Alert! Toxic Chemicals Reported In The 2024 Dirty Dozen List - Save Our Bones

The Environmental Working Group published the results of its yearly survey testing fruits and vegetables for residual pesticides. This year, four of the five most frequently detected chemicals were fungicides.

In this article, we'll review the results of the study, including the twelve most toxin-laden foods, as well as the 15 foods that bore the least pesticide residue. We'll also look at the fungicides found in this year's review and share how you can avoid them.

The Dirty Dozen and Clean 15 lists are excellent tools for reducing toxic and acidifying pesticides in your diet, which helps you maintain good health and strong bones.

Fungicides Found Frequently In Common Foods

Environmental Working Group researchers found that of the five chemicals most frequently detected on non-organic (conventional) fruits and vegetables, four were fungicides.

Fungicides are chemicals applied on fruits and vegetables to prevent or kill fungal diseases. Often, fungicides are applied to foods after they've been harvested to prevent mold growth during transport. Their late application may explain why fungicide levels were frequently higher than the levels of pesticides that are applied while produce is still growing in the field.

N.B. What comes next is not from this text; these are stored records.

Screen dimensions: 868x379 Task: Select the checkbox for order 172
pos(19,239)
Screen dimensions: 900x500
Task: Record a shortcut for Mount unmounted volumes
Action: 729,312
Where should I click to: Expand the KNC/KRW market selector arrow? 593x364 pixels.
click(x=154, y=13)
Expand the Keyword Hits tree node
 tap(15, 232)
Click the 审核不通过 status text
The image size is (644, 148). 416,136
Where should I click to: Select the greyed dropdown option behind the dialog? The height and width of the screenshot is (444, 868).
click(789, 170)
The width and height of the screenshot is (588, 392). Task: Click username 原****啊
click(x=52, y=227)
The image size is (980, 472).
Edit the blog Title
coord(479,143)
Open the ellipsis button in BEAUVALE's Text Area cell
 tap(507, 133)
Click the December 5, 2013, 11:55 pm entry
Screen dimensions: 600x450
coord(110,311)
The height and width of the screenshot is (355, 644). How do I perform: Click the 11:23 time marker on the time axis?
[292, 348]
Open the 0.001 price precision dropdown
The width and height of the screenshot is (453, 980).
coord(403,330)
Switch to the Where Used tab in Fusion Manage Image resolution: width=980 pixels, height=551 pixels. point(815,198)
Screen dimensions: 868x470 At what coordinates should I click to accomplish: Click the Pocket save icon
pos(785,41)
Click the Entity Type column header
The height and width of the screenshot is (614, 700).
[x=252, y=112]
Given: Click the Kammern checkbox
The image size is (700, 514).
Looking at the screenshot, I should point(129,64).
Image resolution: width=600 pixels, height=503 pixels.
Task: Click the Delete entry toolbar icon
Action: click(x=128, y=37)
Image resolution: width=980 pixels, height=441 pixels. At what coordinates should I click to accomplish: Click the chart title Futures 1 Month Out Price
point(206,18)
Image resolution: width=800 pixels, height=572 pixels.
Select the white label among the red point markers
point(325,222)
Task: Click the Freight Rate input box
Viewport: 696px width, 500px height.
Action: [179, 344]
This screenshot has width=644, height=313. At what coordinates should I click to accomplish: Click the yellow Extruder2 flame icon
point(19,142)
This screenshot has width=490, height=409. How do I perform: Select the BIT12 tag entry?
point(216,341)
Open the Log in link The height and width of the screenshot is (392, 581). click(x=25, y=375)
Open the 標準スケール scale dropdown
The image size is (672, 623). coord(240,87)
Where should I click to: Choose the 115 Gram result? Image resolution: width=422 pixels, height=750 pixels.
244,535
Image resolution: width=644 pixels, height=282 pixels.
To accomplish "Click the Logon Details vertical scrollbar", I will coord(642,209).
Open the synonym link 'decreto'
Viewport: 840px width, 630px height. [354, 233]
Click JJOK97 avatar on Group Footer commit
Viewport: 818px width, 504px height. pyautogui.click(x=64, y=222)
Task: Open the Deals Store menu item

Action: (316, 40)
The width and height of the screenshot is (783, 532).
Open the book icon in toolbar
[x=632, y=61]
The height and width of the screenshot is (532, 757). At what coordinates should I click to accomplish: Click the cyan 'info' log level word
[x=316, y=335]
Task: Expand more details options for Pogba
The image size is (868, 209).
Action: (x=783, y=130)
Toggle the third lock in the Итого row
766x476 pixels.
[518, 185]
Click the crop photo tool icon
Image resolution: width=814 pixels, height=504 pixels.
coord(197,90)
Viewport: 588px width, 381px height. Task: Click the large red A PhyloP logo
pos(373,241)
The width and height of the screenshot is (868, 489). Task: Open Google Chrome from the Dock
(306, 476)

The four fungicides found most frequently were fludioxonil, pyraclostrobin, boscalid, and pyrimethanil. Fludioxonil and pyrimethanil are both likely endocrine disruptors that impact hormonal balance and function. More research is needed to fully understand the harm caused by ingesting these chemicals.

Often pesticides garner more attention when considering the potential danger of non-organic produce, but fungicides are also toxic chemicals and should be avoided whenever possible by eating organic foods.

Synopsis

Four of the five chemicals that researchers found most frequently on non-organic fruits and vegetables were fungicides, chemicals used to prevent the growth of molds and mildews on food. These fungicides may disrupt the endocrine system, impacting hormone balance and function.

The Dirty Dozen

The Environmental Working Group (EWG) analyzes data from tests conducted by the United States Department of Agriculture and the Food and Drug Administration on 47,510 samples of 46 fruits and vegetables.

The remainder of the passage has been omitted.